But that’s another example of my kids inspiring me. I’d watch them lean up on our kitchen counter and it looked like they were at a bar—that was the spark that inspired that meme.
Your kids really do play a part in this, huh? What’s it like being an internet dad, raising your kids in the age of the world wide web?
My kids love their iPad, but it can be like a drug to them sometimes, so I can use it as a bribery tool [laughs]. I always keep an eye on them when they use it. I give them movies that they love and I always talk to them about it when they use it. So, if they’re watching something, I’ll be like “Oh, Olaf fell down, I wonder what happened with that…” and then it creates this discourse. So if my son and daughter start registering the discourse and reacting with it—I think you can use it as a tool to create empathy or to connect, which, on the whole, is good.

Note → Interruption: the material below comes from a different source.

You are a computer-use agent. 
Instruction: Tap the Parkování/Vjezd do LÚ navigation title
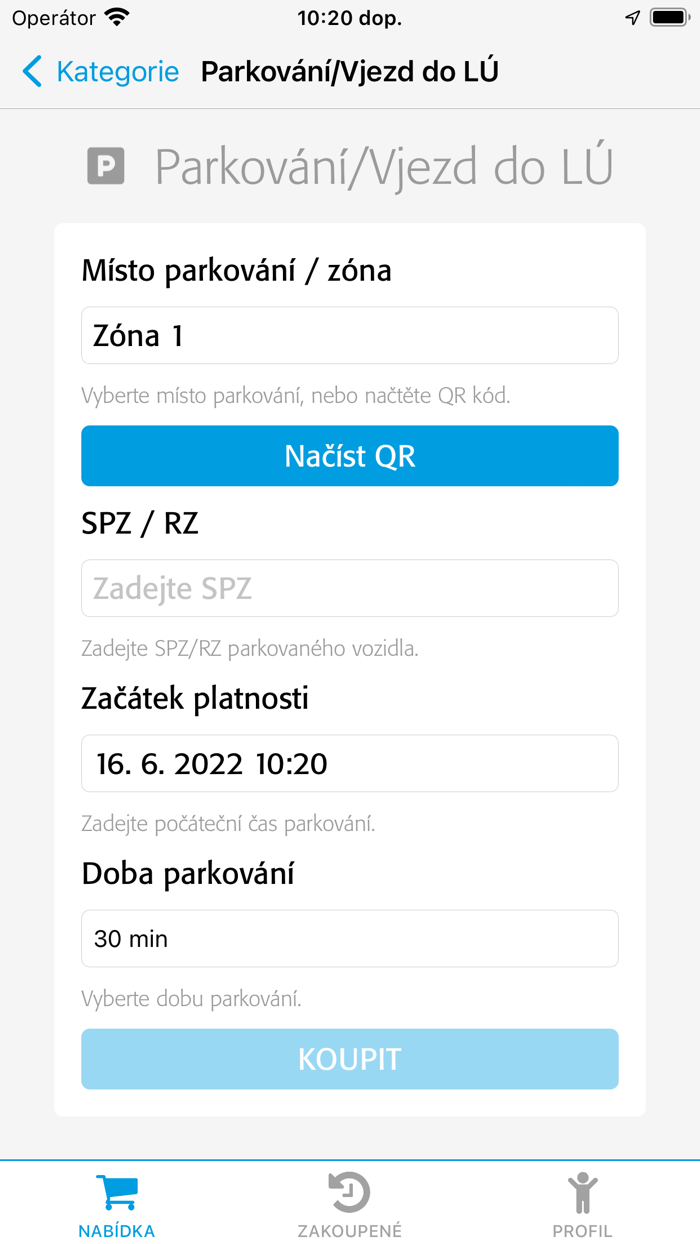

It’s a bit of a trip, though. My son’s two. He picks up the phone and knows how to unlock it. He can take pictures with it. And my four-year-old daughter? Forget it. She’s completely fluent with it. She remembers my passcode and I don’t.
I teach them to draw with me, using it. Whether they end up wanting to do something creative or not, I want them in that mindset that they see what other people might gloss over—like using an iPad to draw. But that translates off-line, too: When I walk them to school in the morning, I make sure to stop and point stuff out to them, or have them listen to the sounds.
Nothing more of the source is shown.